_What to work on_
Pick out each line in these entries that contains the string "computer".

# # #

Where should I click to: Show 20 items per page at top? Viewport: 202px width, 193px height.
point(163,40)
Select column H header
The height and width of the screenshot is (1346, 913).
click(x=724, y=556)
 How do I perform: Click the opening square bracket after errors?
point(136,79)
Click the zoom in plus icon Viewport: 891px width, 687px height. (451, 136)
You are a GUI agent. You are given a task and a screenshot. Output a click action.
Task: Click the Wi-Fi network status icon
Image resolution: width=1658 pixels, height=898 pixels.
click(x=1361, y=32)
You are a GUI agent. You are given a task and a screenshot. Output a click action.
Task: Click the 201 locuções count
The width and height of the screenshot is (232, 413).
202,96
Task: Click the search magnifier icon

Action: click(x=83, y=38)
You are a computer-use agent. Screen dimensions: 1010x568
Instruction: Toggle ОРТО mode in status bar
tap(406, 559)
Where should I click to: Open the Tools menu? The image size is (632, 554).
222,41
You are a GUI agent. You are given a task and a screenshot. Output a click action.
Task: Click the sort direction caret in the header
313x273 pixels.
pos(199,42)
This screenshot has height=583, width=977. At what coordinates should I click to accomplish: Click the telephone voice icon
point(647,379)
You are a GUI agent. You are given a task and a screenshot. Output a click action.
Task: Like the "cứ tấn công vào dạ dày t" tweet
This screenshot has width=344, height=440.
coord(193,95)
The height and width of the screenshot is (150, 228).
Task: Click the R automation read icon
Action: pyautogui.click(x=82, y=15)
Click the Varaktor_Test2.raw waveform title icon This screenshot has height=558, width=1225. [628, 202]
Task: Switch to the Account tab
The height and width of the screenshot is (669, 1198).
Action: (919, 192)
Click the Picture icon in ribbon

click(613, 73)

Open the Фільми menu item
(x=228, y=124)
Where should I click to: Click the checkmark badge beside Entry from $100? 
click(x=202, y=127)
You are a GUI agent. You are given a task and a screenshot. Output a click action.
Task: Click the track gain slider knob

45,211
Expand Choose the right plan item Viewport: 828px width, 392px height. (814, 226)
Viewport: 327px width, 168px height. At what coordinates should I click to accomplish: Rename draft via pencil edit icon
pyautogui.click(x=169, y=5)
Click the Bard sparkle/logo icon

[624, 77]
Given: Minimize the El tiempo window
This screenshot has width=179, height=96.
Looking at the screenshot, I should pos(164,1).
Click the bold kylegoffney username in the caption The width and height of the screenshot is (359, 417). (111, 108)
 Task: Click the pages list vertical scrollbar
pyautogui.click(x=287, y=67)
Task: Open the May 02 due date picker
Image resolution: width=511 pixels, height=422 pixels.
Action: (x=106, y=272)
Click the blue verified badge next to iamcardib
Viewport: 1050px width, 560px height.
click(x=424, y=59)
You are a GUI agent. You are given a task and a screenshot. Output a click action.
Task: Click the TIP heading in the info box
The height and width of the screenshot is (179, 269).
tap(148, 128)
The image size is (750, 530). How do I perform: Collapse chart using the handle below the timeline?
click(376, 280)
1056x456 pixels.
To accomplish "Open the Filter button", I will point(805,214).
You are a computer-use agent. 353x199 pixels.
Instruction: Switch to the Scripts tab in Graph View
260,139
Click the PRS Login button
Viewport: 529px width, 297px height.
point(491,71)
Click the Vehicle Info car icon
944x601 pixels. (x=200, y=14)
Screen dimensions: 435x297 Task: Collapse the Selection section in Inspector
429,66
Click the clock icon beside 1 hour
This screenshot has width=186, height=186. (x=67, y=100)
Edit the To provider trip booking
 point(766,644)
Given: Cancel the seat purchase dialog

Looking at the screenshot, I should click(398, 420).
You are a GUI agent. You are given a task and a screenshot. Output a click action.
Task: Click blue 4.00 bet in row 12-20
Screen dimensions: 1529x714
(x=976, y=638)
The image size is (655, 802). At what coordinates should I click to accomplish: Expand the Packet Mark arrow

# # #

_Task result_
You are a computer-use agent. Screen dimensions: 1010x568
You are a computer-use agent. 353x199 pixels.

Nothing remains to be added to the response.